Set out exactly, and only, the lines running from the one containing "This screenshot has height=758, width=1144." to the bottom of the listing below; pictures stay out.

--- PROVIDED ENTRIES Enclosed Below ---

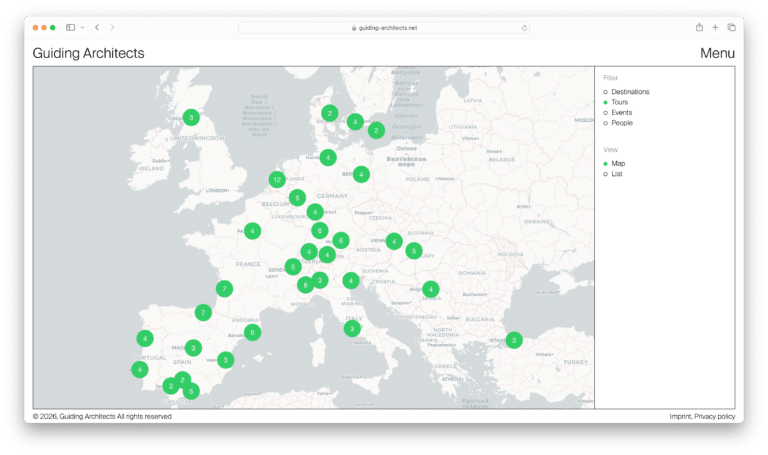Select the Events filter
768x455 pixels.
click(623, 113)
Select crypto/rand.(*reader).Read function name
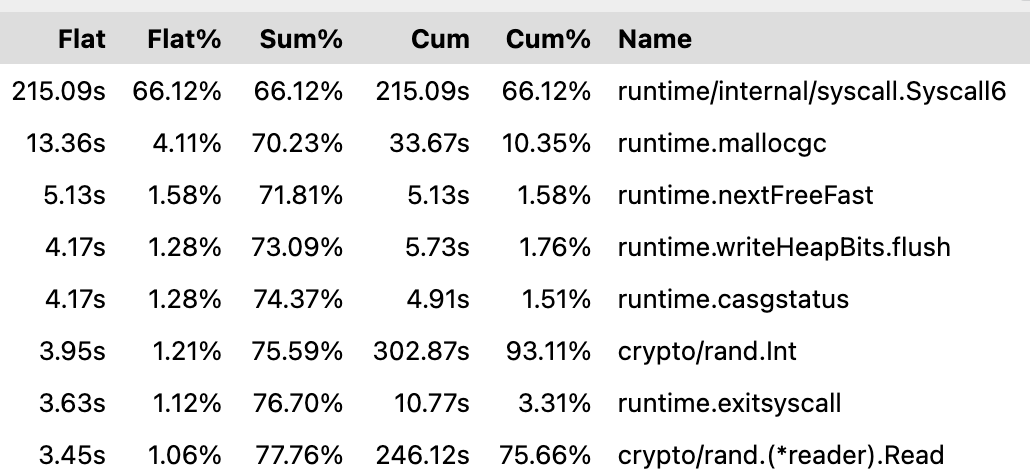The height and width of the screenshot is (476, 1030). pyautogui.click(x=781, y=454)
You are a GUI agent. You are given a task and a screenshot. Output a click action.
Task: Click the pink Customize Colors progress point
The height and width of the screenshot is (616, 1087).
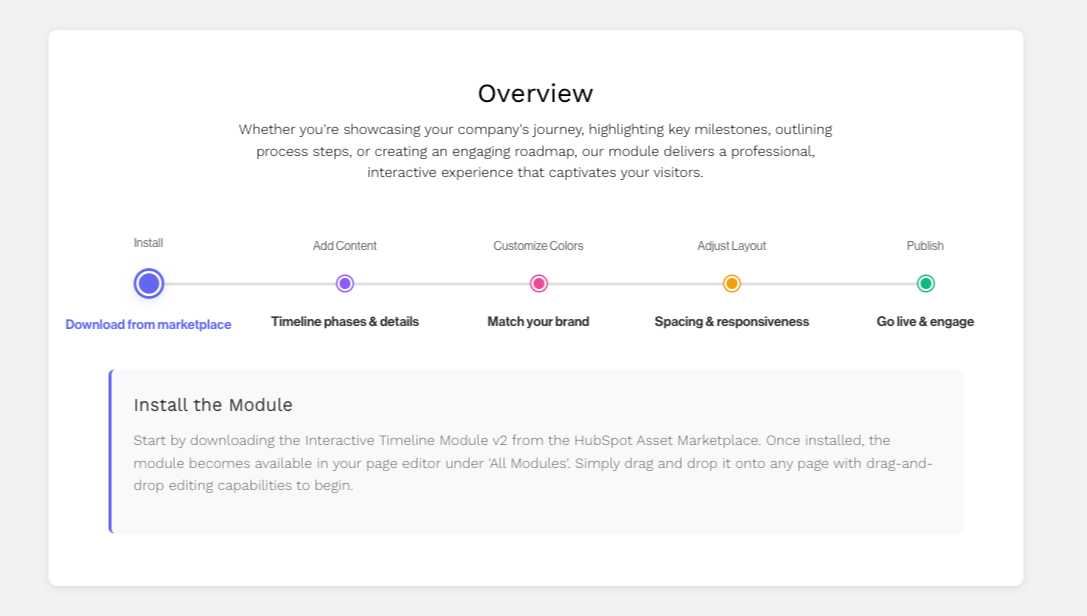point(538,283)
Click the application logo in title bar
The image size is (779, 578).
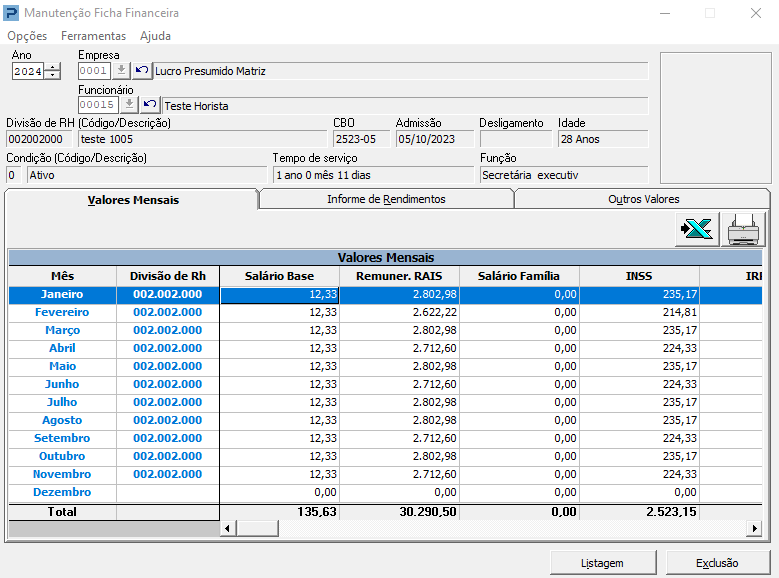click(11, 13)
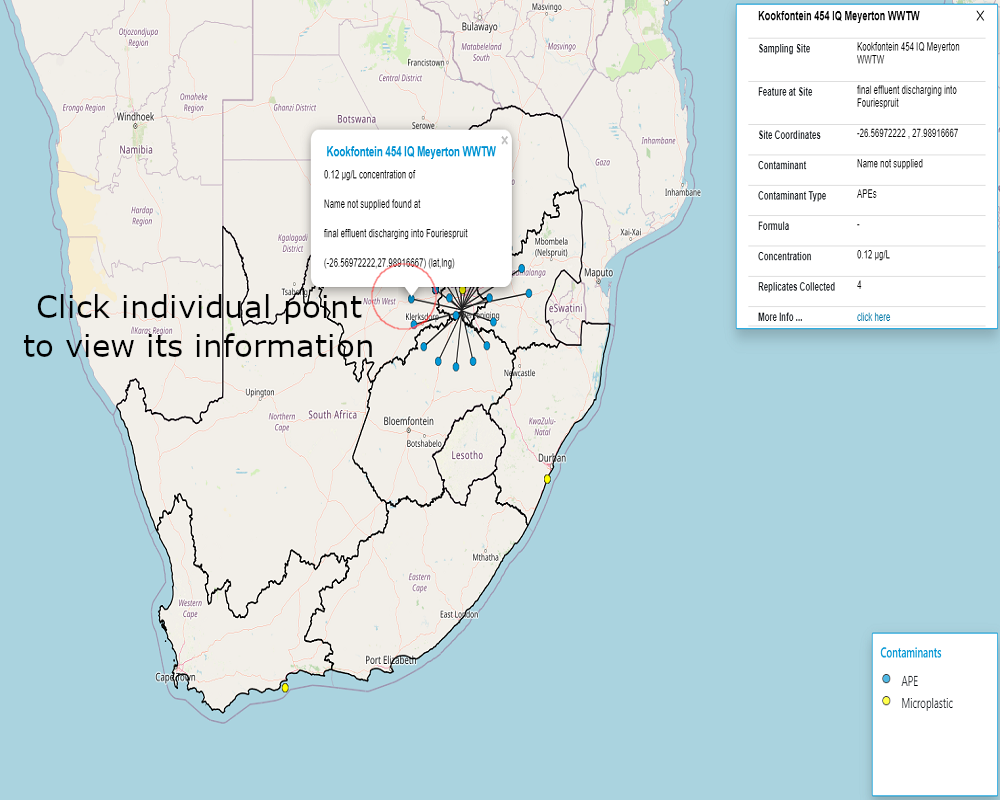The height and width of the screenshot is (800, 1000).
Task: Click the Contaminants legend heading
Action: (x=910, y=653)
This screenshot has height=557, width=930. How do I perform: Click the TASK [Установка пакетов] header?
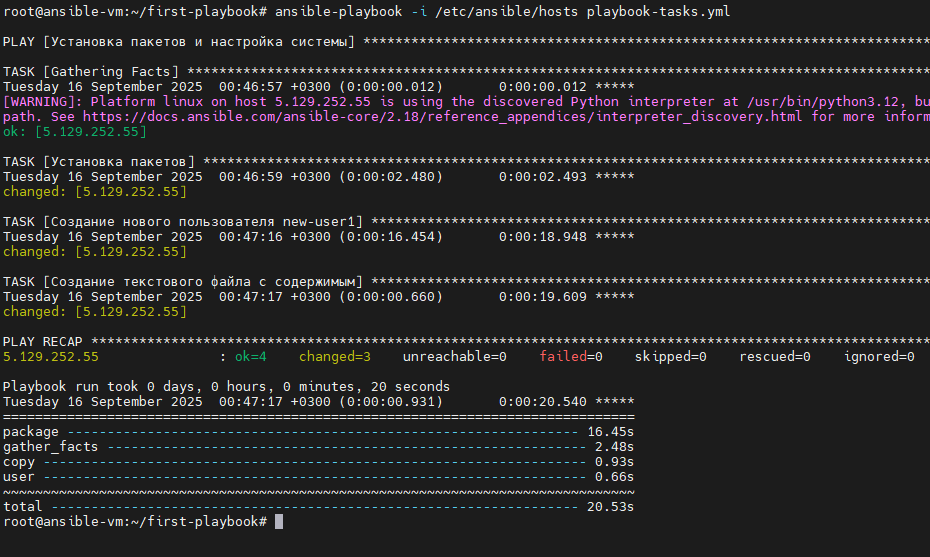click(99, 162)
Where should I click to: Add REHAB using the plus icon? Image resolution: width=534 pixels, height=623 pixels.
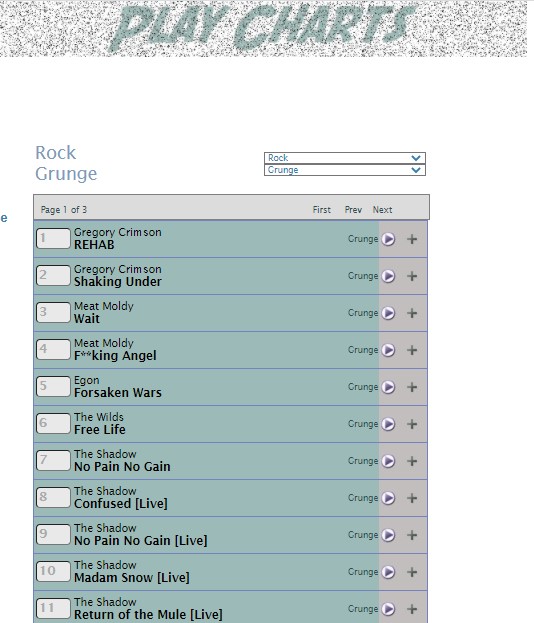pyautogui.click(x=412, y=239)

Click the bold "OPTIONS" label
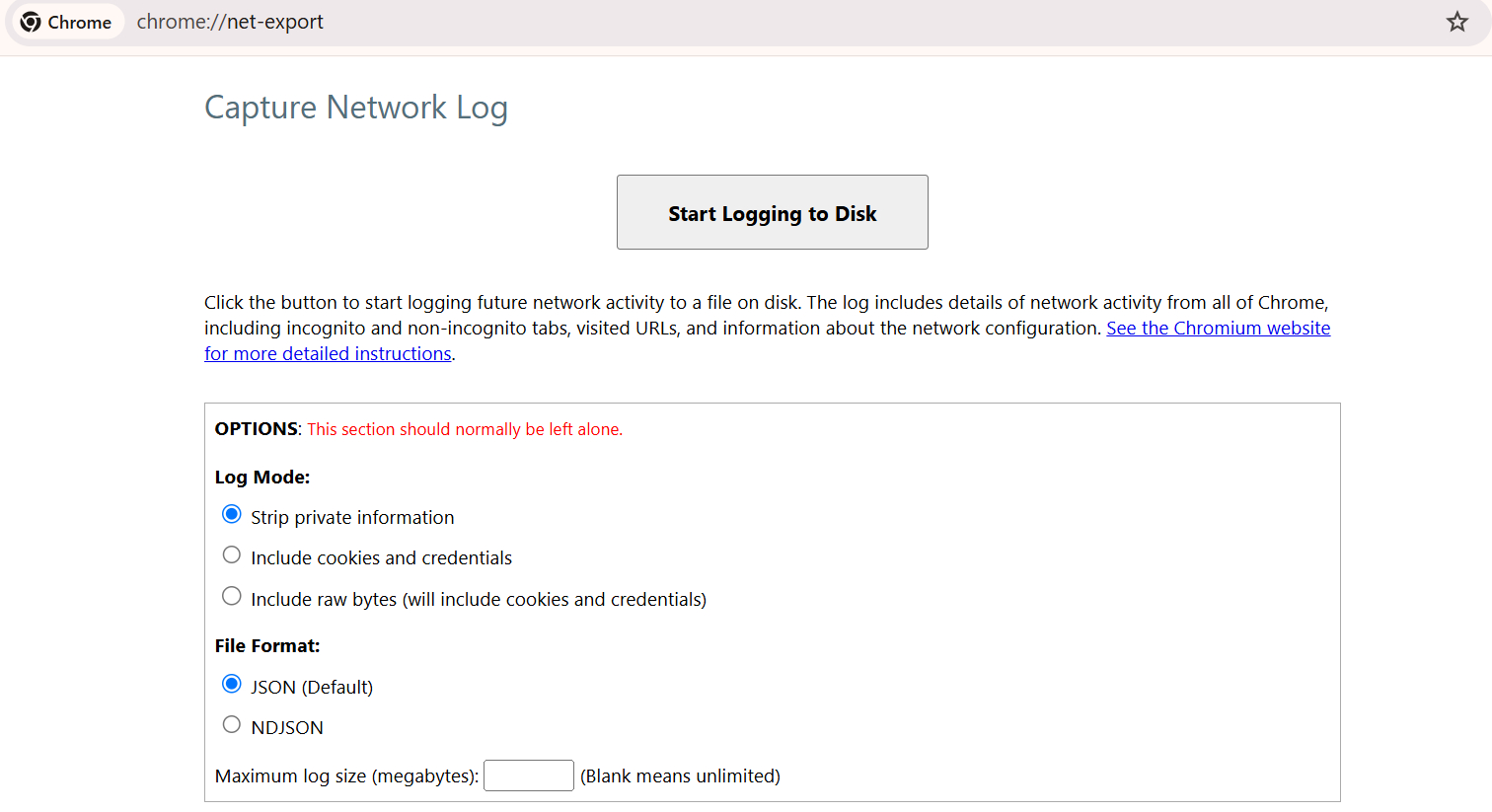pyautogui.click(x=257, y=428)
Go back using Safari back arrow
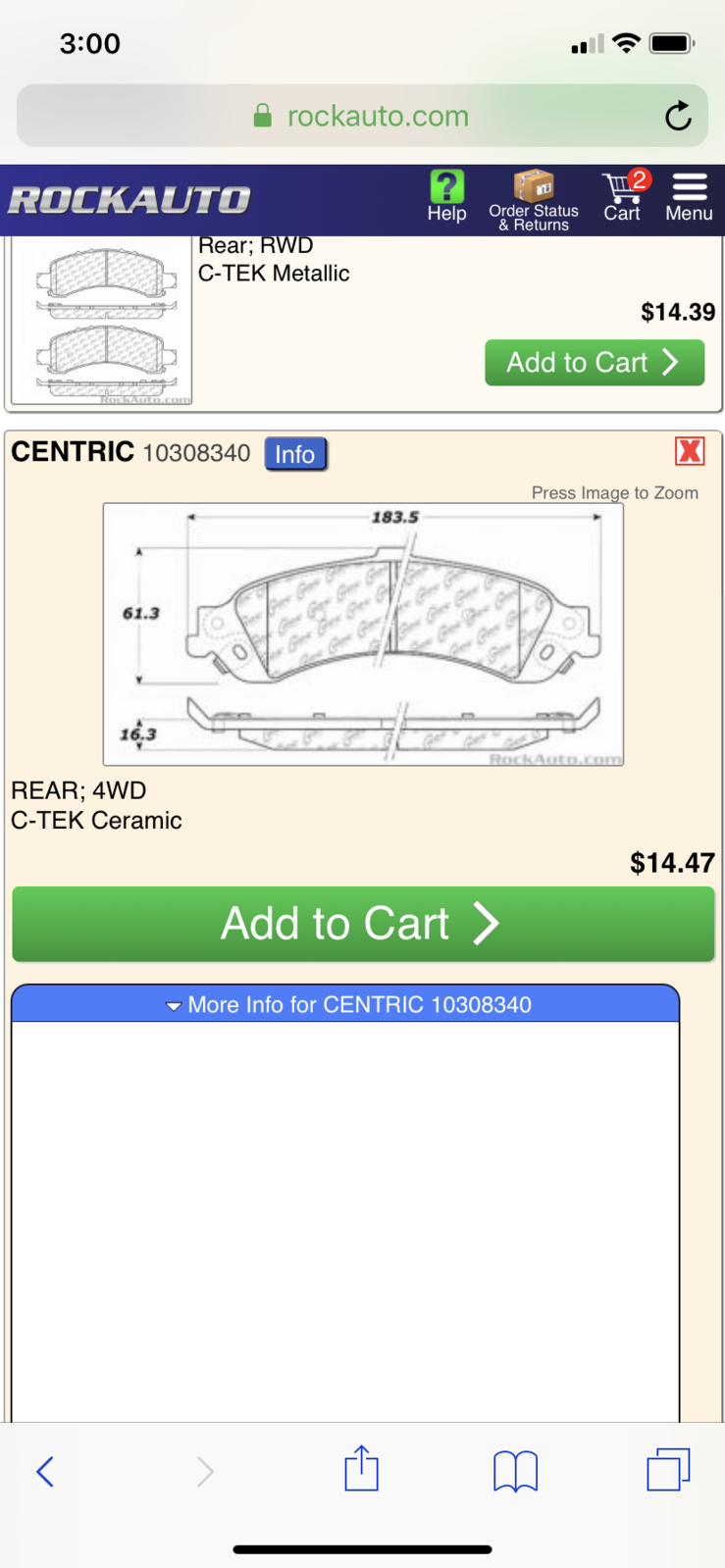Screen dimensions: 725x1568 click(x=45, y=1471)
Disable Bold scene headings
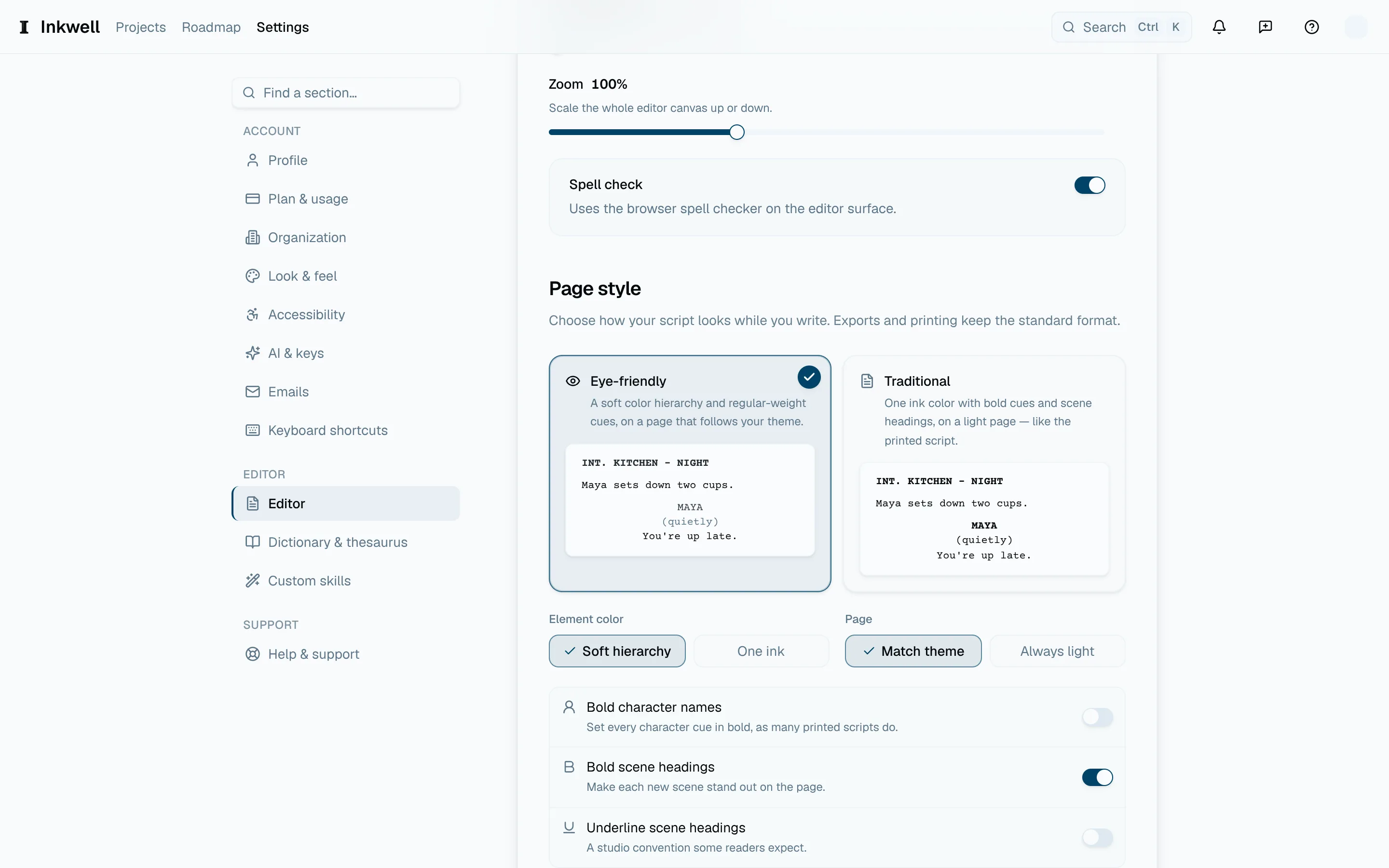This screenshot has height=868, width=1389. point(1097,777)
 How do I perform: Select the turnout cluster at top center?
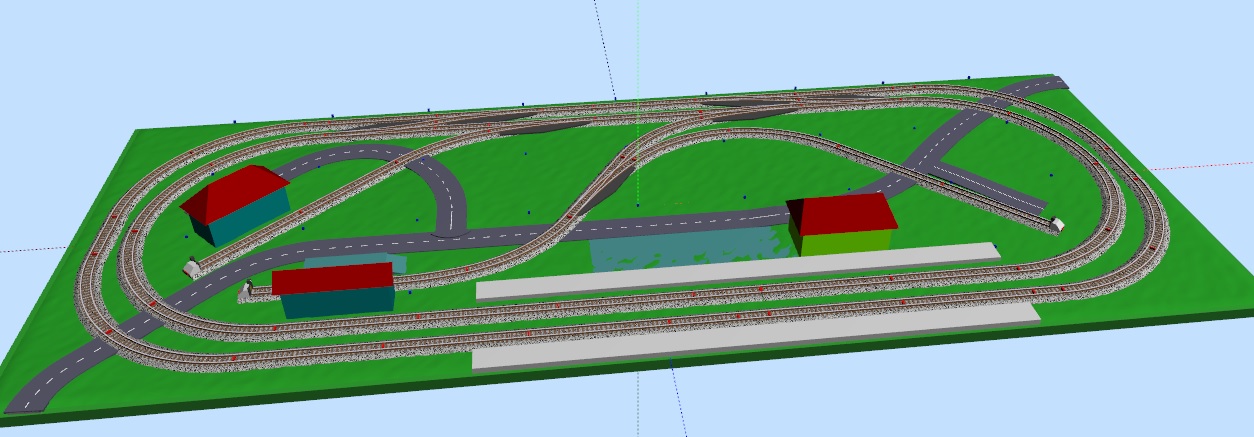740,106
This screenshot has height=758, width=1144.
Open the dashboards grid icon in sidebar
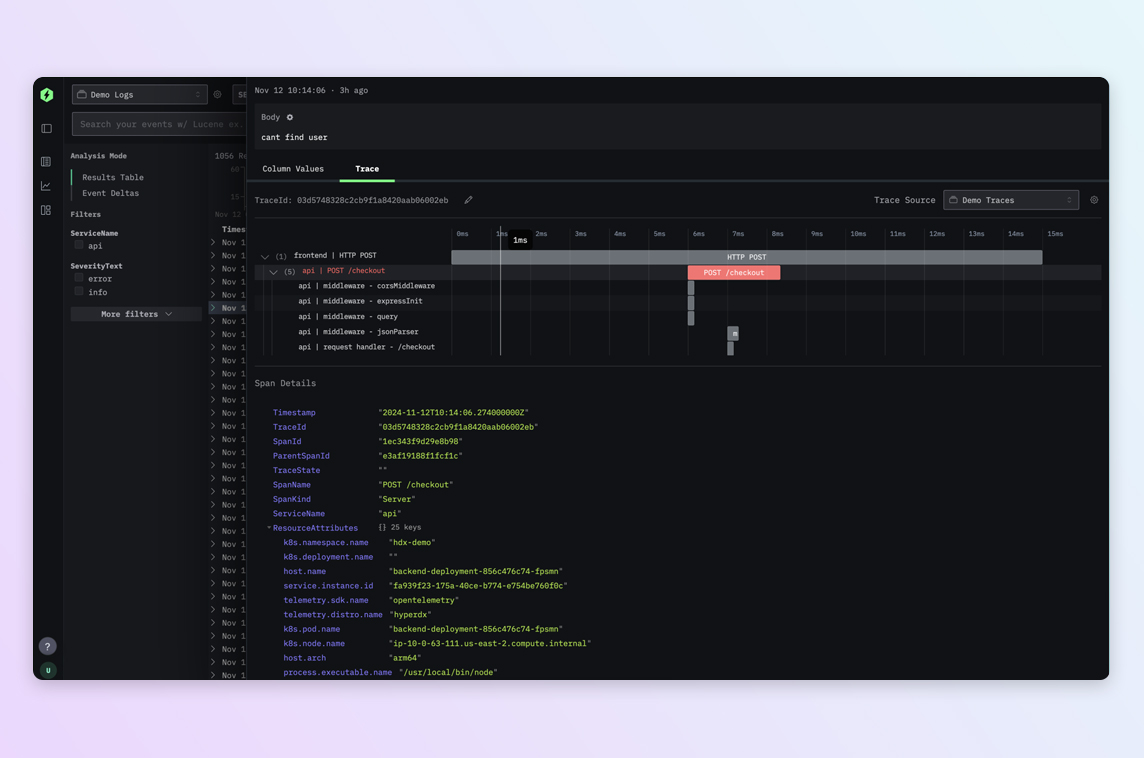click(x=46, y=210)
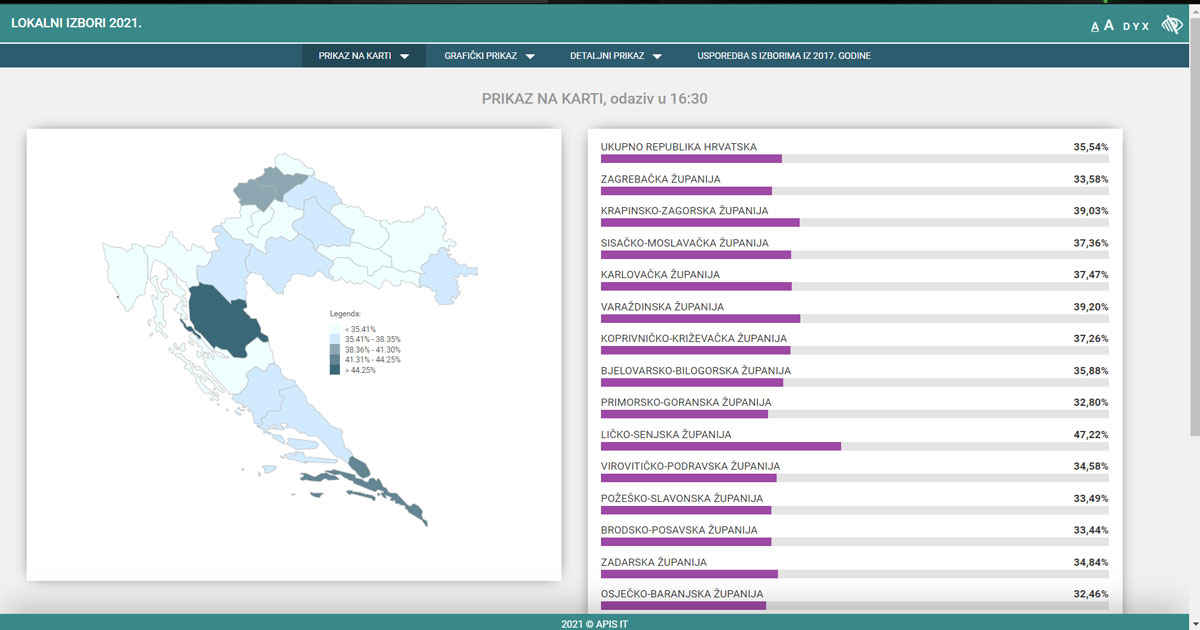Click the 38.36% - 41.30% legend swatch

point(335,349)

--- End of Enclosed PROVIDED ENTRIES ---

» WRITTEN RESPONSE
This screenshot has height=758, width=1144.
Open the dashboards grid icon in sidebar
click(x=46, y=210)
Click the 38.36% - 41.30% legend swatch

point(335,349)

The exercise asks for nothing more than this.